И в моей жизни она стала событием…

…Если бы я был помоложе, мне было бы интересно расти вместе с ней.

С тех пор как я пошел по земле своими ножками и понял, что мне предстоит расти, я понял еще и то, что расти интересно только с теми, с кем интересно расти.

Так я и рос; и дорос до того времени, в которое понял, что тех, кто идет следом за мной, мне нужно догонять.

Не всех подряд, а только тех, кого — нужно.

Тех, кто, идя следом, — растет скорее меня…

…Земля в то лето продолжала вращаться, но делала это как-то неспешно, нехотя.

Так что я даже скрипа земной оси не слышал.

У каждого из нас: и у Земли, и у меня — было столько дел, что не оставалось времени друг на друга.

И ни я, ни она не думали и не гадали о том, что ждет нас впереди.

Но если перспективы земного шара, который, серьезно говоря, и шаром-то не является, терялись во временной перспективе, то мои, художника, который, весело говоря, все-таки являлся художником — неожиданно открылись в ближайшем от моего подъезда гастрономе.

Дело было если и не так, то как-то близко к этому.

С самого утра началось то, чем очень часто начинается утро — мелкими неприятностями.

Вначале мне позвонили из продюсерского центра и сообщили, что готовы продвигать мои картины и книги. При условии моей предварительной платы им. Этот продюсерский центр вышел на меня через Интернет и, кажется, ничем, кроме этого действия, похвастаться не мог — мне ничего не оставалось, как предложить им вначале что-то сделать для меня, а потом просить деньги.

Потом позвонил журналист какой-то прикультурной газеты, названия которой не знал не только я, но и никто из моих друзей, и, пожаловавшись мне на то, что в культуре у нас ничего не происходит, а я являюсь основателем нового направления в живописи, сообщил, что их газета готова посотрудничать со мной.
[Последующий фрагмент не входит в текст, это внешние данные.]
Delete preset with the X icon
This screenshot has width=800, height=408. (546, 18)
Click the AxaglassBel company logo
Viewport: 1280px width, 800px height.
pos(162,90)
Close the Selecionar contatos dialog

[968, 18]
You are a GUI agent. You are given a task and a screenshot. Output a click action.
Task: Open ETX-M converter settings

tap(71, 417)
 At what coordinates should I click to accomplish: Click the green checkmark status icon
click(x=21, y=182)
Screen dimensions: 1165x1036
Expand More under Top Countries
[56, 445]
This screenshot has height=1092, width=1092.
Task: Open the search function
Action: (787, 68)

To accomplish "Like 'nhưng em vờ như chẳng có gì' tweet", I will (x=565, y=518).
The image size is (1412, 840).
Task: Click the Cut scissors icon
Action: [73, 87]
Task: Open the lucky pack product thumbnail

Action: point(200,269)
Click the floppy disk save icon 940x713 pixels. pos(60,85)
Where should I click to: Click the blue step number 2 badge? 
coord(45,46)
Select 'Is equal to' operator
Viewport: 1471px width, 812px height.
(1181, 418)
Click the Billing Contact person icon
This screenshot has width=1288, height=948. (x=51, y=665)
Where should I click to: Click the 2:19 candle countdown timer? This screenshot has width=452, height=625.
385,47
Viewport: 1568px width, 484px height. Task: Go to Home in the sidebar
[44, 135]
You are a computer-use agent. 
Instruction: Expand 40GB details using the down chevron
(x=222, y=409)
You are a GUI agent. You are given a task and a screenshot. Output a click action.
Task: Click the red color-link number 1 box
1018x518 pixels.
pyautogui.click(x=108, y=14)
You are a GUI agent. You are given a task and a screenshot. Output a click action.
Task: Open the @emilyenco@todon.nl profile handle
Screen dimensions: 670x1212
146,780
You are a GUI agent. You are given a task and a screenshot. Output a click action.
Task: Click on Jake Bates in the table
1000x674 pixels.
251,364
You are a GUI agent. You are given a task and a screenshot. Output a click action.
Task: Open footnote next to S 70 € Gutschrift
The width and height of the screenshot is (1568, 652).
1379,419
Но — на коммерческой основе: они возьмут у меня интервью, а я должен буду заплатить им тысячу евро.

Я поинтересовался тем, сколько они бы взяли с инопланетян, прилетевших на Землю, за информацию об этом событии — и разговор оказался исчерпанным.

В общем, утро было настолько скучным, что его описание тянуло не то что на эссе — на целый эпос, и его вполне можно было назвать эпосальным.

На этом мелкие неприятности не кончились.

И, учитывая, что художник живет не часами, а эпохами — в тот момент, когда у меня наступила эпоха «пообедать», я обнаружил пустоту в своем холодильнике.

Белый майонез и красный кетчуп могли служить иллюстрацией того, что красную и белую идеи можно примирить без гражданской войны, но на обед этого явно было мало.

Я давно знаю, что для обедов идеи не подходят.

Впрочем, для чего вообще нужны идеи, не знаю не только я, но, по-моему, и все остальные люди.

В гегелевское утверждение о том, что пустое, опустошенное пустотой, становится полным, как-то не верилось — таким образом, передо мной встал выбор: сходить в магазин или сидеть голодным.

Взвесив оба варианта, я выбрал первое; и в моей жизни произошло событие, которое стало событием без всяких натяжек.

А возможно, в то утро я просто забыл повесить на свою душу табличку: «Посторонним вход воспрещен»…

…На ступеньках моего привычного гастронома стояла девушка, державшая в руках тонкую незажженную сигарету из числа девчоноч-ных сигарет, которые продаются в узких пачках.

В иной ситуации, возможно, я осудил бы это ее занятие, если бы не глаза девушки — люди вообще красивы самыми разными глазами, и за красивые глаза можно простить не то что курение, а даже работу на НТВ.

А у этой девушки глаза были такими красивыми, что перед тем, как взглянуть в ее душу, захотелось посмотреть на ее ноги.

Ее ноги оказались лучшей пропагандой дарвиновской теории эволюции — самого естественного отбора в модели для художников; но обстоятельства были такими, что мне не оставалось ничего, как просто пройти мимо, потому что она явно была человеком с еще неокрепшей психикой. А я — человеком с мировоззрением, подорванным жизненным опытом.

И этот опыт не позволял мне заговаривать с незнакомыми девушками, собирающимися покурить на ступеньках гастронома.

Впрочем, ситуация разрулилась сама собой — девушка улыбнулась и спросила:

— У вас нет зажигалки?

Зажигалка в моем кармане была; и это незначительное событие определило и мою жизнь, и мою работу, которая иногда больше жизни, а иногда меньше, на близкое время — хотя я и не планировал приглашать судьбу на свиданье.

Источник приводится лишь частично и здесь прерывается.